The 147-square mile Guanabara Bay is inundated with raw sewage and tons of garbage every day from low-income communities around it. Rio has had to build a fleet of ‘eco-boats’ to pluck debris out of the water so that Olympic sailing races can take place. On a recent day, one was docked outside the museum, where garbage floated on the water.
Oliveira, the curator, said that the impact of pollution on certain species was referred to in the exhibit. He said the museum will also start exhibiting a monitoring system from local universities which is accompanying work to clean up the bay.
“We will specifically have this content,” he said.
Officials admitted that other Brazilian environmental questions could feature more – like deforestation in the Amazon rainforest, which appears in video clips and is included in interactive games in the Tomorrows area.
━━━━━━━━━━━━━━━━━━━━━━━━━━━━━━
▶ _Exercise_
Write out the passage on Guanabara Bay word for word, from "The 147-square mile" up to and including "on the water.".
━━━━━━━━━━━━━━━━━━━━━━━━━━━━━━
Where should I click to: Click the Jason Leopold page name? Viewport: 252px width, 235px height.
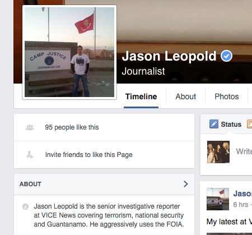pyautogui.click(x=169, y=56)
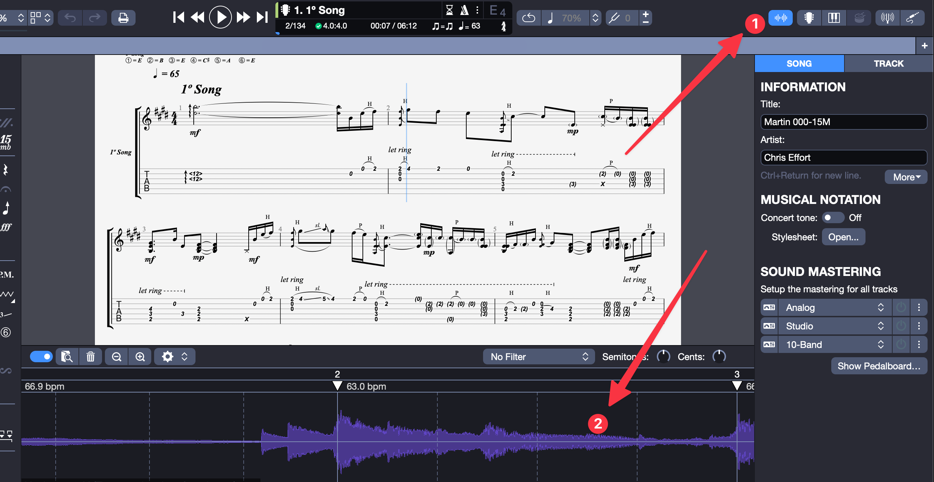
Task: Switch to the TRACK tab
Action: coord(888,63)
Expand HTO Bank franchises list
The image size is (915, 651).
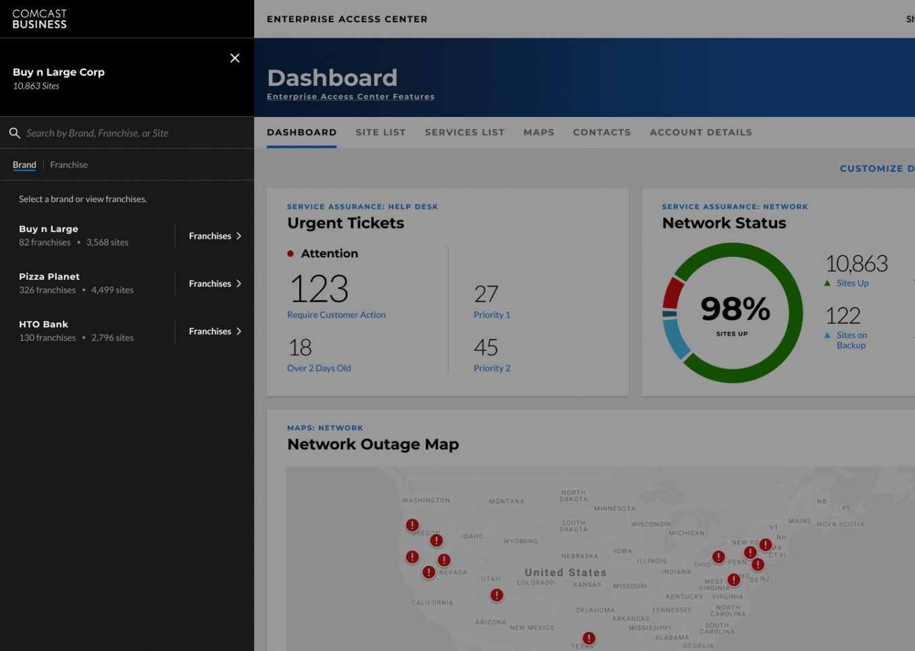(215, 331)
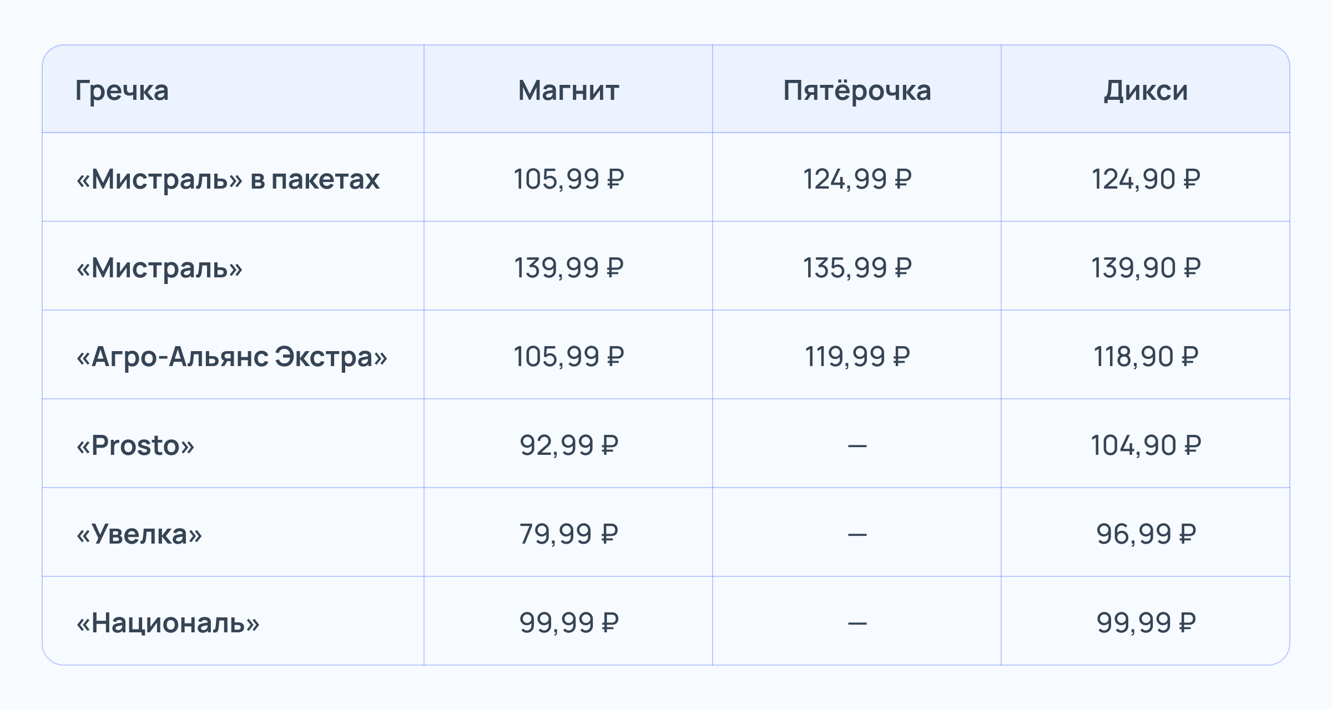This screenshot has width=1332, height=710.
Task: Click the 135,99 ₽ price cell
Action: click(x=857, y=268)
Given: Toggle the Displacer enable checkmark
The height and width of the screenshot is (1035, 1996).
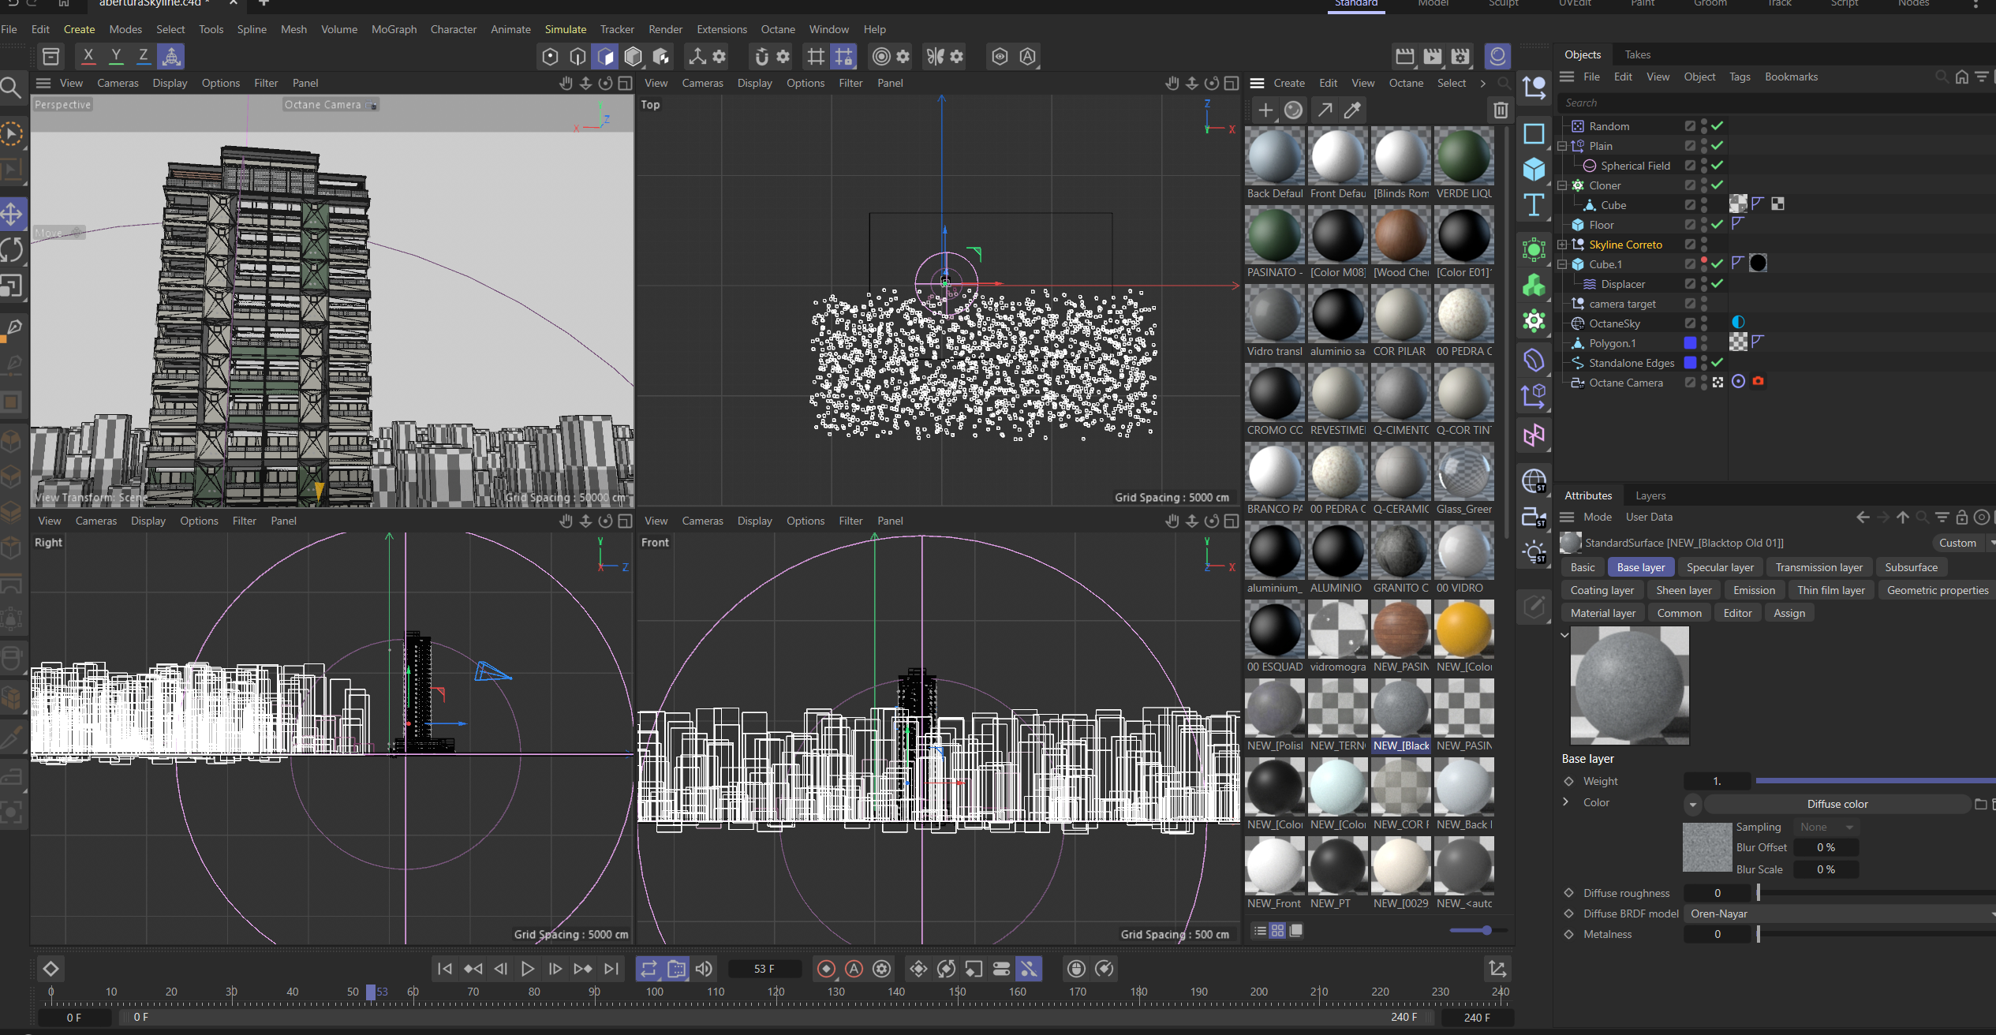Looking at the screenshot, I should [x=1717, y=284].
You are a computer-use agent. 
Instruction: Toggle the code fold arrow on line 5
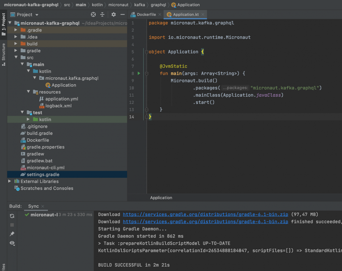pyautogui.click(x=147, y=52)
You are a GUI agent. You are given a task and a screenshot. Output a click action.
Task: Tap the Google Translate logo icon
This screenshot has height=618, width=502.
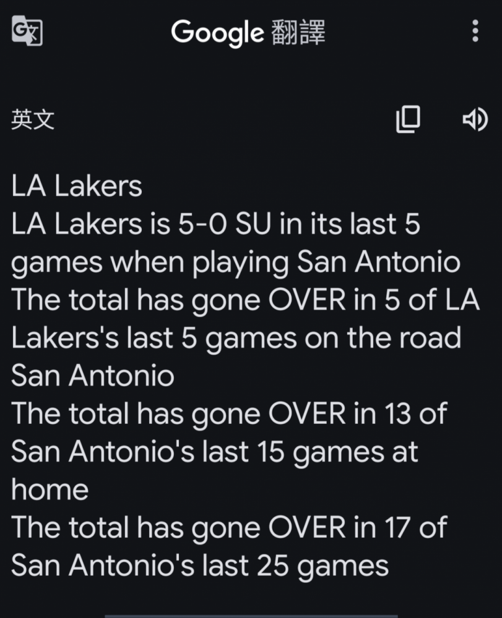(x=27, y=31)
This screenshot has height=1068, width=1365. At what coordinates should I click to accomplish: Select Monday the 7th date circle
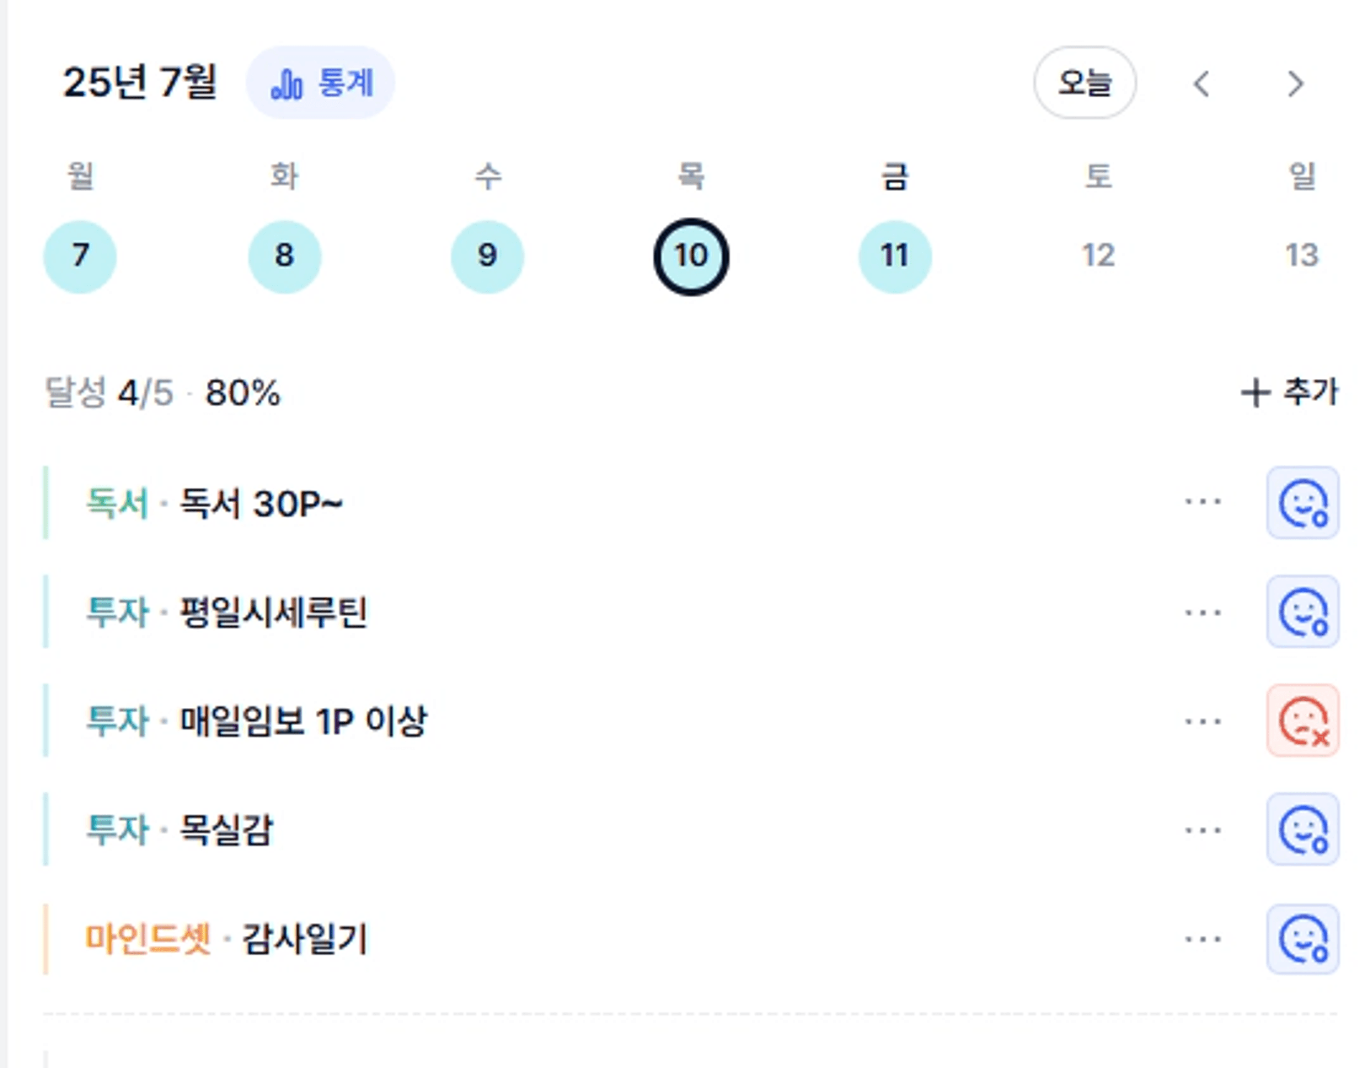coord(80,256)
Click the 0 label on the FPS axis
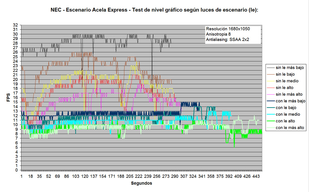The width and height of the screenshot is (309, 192). (17, 170)
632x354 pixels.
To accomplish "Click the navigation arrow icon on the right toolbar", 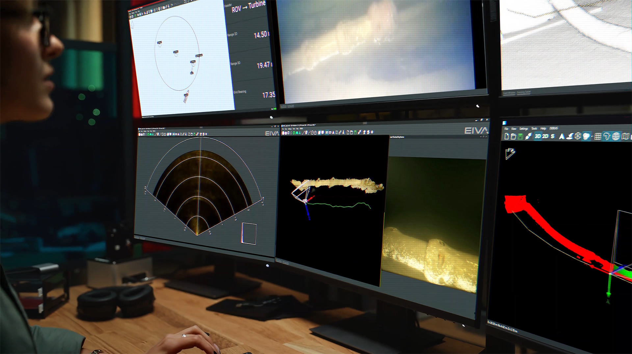I will click(x=562, y=136).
━━━━━━━━━━━━━━━━━━━━━━━━━━━━━━
▶ _Exercise response_
The 147-square mile Guanabara Bay is inundated with raw sewage and tons of garbage every day from low-income communities around it. Rio has had to build a fleet of ‘eco-boats’ to pluck debris out of the water so that Olympic sailing races can take place. On a recent day, one was docked outside the museum, where garbage floated on the water.